Workers' Compensation Law (WCL) § 21(1) states that "it shall be presumed in the absence of substantial evidence to the contrary [t]hat the claim comes within the provision of this chapter."

"[The] presumption [of compensability] may be rebutted by the employer with substantial evidence to the contrary (see Matter of Boni-Phillips v Oliver, 56 AD3d 1073 [2008]). Moreover…rebuttal of the presumption does not require that the employer submit irrefutable proof excluding every other explanation as to potential causes of death (see Matter of Hanna v Able Body Labor, 62 AD3d 1200 [2009]). If the employer does rebut the presumption, the burden of proving that a death is causally related to the employment shifts back to claimant (see Matter of Petrocelli v Sewanhaka Cent. School Dist., 54 AD3d 1143 [2008])" (Matter of Puig v New York Armenian Home, Inc., 65 AD3d 1444 [2009]).

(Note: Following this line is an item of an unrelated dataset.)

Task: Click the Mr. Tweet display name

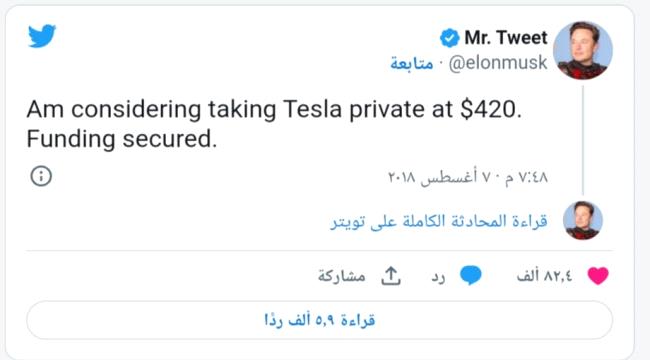Action: pyautogui.click(x=506, y=38)
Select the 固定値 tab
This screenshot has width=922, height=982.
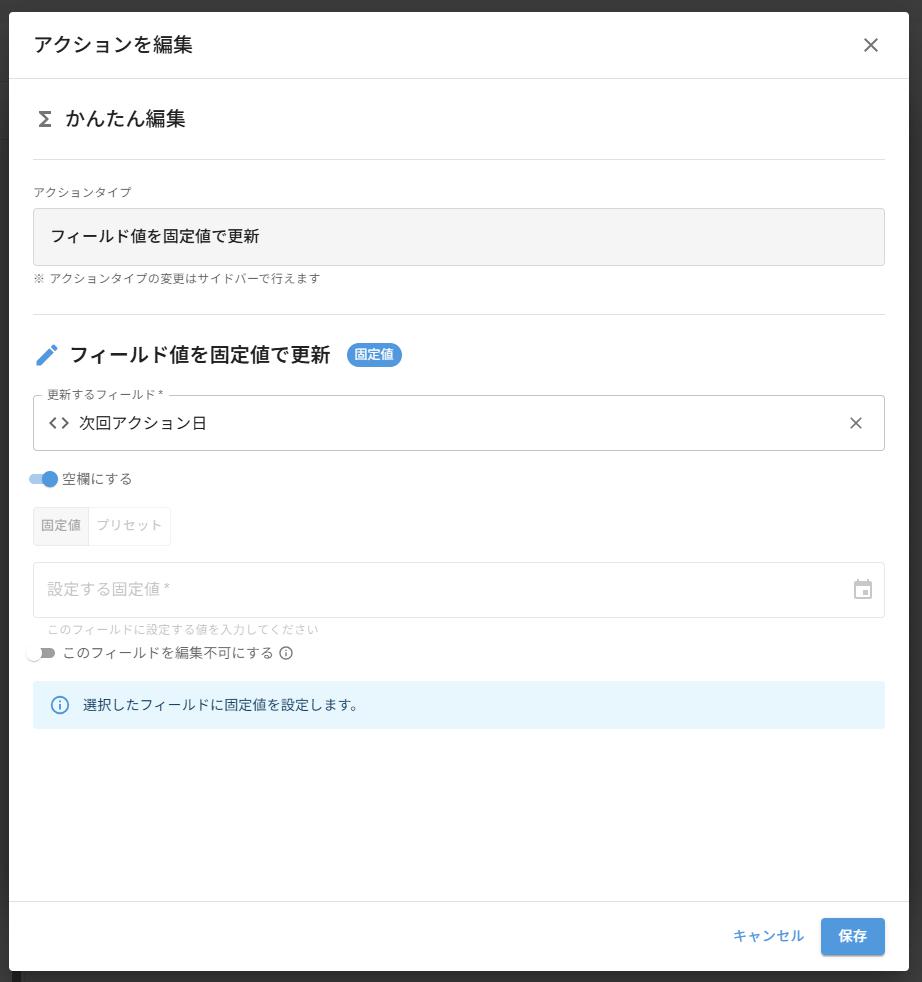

Here, the decedent's unexplained collapse at work gave rise to a presumption that her death arose out of her employment. However, the carrier presented the opinion of Dr. Wein that the cause of death was due to preexisting coronary artery disease and was not causally related to employment. The Full Board finds that this evidence rebuts the presumption of compensability, and shifts the burden to the claimant to come forward with evidence of causal relationship.

Here, Dr. Ploss testified that the decedent's work activities as a cashier, which would require her to stand on her feet and lift up packages, caused increased pressure within the aorta. However, Dr. Wein testified that the decedent's death was not work-related because the cause of the ruptured aorta was longstanding hypertension and cardiovascular disease.

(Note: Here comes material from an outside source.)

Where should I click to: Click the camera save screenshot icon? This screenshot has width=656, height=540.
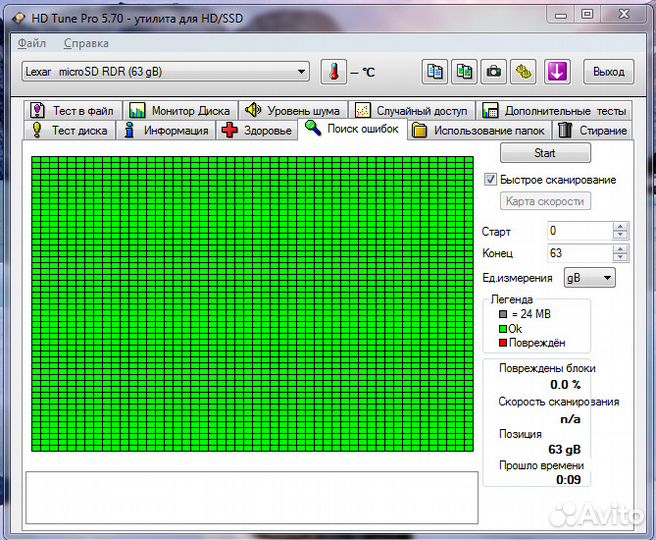tap(493, 72)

In this case, Dr. Ploss credibly testified that the decedent's work activities were sufficient to precipitate the aortic rupture and subsequent death. While Dr. Wein did not agree that there was a causal relationship between the decedent's work activities and her death, Dr. Wein conceded during his testimony that "if [a] person has longstanding [high] blood pressure and does anything strenuous, it may be the final act to tip it over" (Deposition Transcript, Dr. Wein, 3/14/11, pp. 10-11).

Therefore, the Full Board finds that, based on the evidence of causal relationship submitted by the claimant, the preponderance of the evidence in the record supports a finding that the decedent's death was causally related to her work.

CONCLUSION

Accordingly, the WCLJ reserved decision filed April 28, 2011, is REVERSED. The case is established for a causally related death on August 4, 2009. No further action is planned by the Board at this time.